[critique] Smile : Nostalgie en noir et blanc
Reprise estivale de Smile au théâtre de l’Oeuvre : trois comédiens talentueux et touchants ; un spectacle original et singulier ; la surprise d’une magie théâtrale en noir et blanc.
Le spectacle de Dan Menasche et Nicolas Nebot doit beaucoup au talent de Laurent Béal, qui en a conçu les lumières. On sait cette technique, maîtresse d’illusions, essentielle au théâtre. Dans Smile, l’éclairage relève la gageure d’un retour dans le temps pour raconter une histoire en noir et blanc. On est en 1910. En ce temps-là, Charlie n’est pas Charlot, mais histrion dans la troupe comique de Fred Karno. Amoureux de Hetty, il a rendez-vous avec elle dans un bar du nord de Londres.

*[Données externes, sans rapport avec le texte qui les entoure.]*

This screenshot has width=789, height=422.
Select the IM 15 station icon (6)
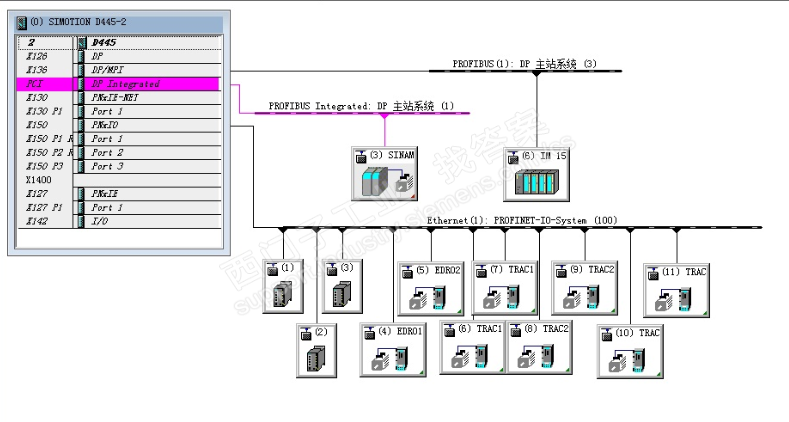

Le cinéma est encore muet, à l’instar des grandes passions : Charlie peine à avouer sa flamme et s’emberlificote dans les cartons sur lesquels il a écrit sa déclaration.
Un béguin de Charlot
Pauline Bression (en alternance avec Ophélie Lehmann), Alexandre Faitrouni (en alternance avec Grant Lawrens) et Dan Menasche (en alternance avec Tristan Robin) interprètent le trio de jeunes gens avides de gloire, d’aventure et d’amour, qui font la douloureuse épreuve du choix entre l’autre et soi-même. Charlie rêve de l’Amérique ; Hetty le laisse partir. La mise en scène a beau rembobiner le film et répéter plusieurs fois le rendez-vous manqué, la victoire des feux de la rampe sur les feux de l’amour est inexorable. « La vie doit être comprise en regardant en arrière. Mais il ne faut pas oublier qu’elle doit être vécue en regardant en avant », disait Kierkegaard.
Le sentier de la gloire
Entre le barman qui rêve de devenir star et la jeune fille qui se résigne à laisser son génial prétendant aller tenter sa chance loin d’elle, Charlie devient progressivement celui que la pellicule immortalisera bientôt en clochard céleste. Un chapeau, un parapluie en guise de canne, la gaucherie émouvante de ceux que l’existence a trop souvent cabossés : le petit bonhomme attachant et maladroit s’affirme comme l’acteur génial que l’on connaît, improvisant les mimiques de son personnage à naître. La bonbonnière du théâtre de l’Oeuvre est un cadre idéal pour cette miniature théâtrale nostalgique et plaisante.